+++ Records +++

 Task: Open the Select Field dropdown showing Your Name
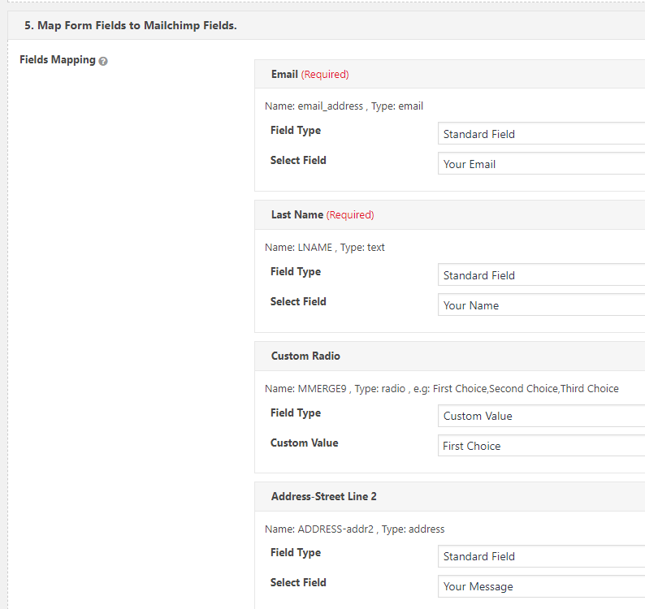540,305
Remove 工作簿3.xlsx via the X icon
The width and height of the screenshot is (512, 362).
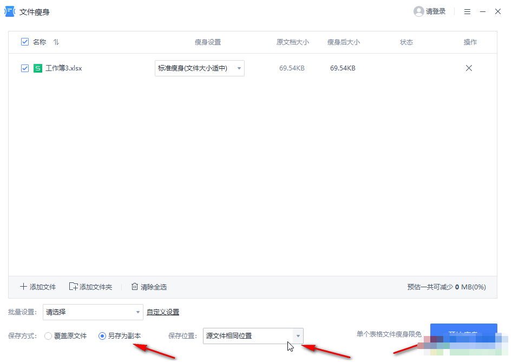coord(469,68)
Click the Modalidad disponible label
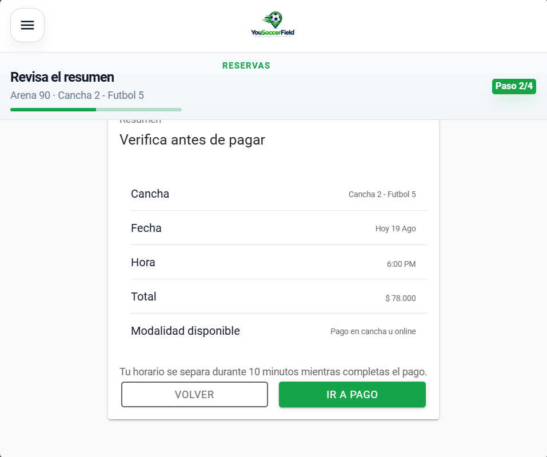The width and height of the screenshot is (547, 457). [x=185, y=331]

+++

Work task
Return every line of the data above exactly, and omit all pictures.

Output
 Task: Open the Select Field dropdown showing Your Name
540,305
Remove 工作簿3.xlsx via the X icon
The width and height of the screenshot is (512, 362).
coord(469,68)
Click the Modalidad disponible label
The width and height of the screenshot is (547, 457). [x=185, y=331]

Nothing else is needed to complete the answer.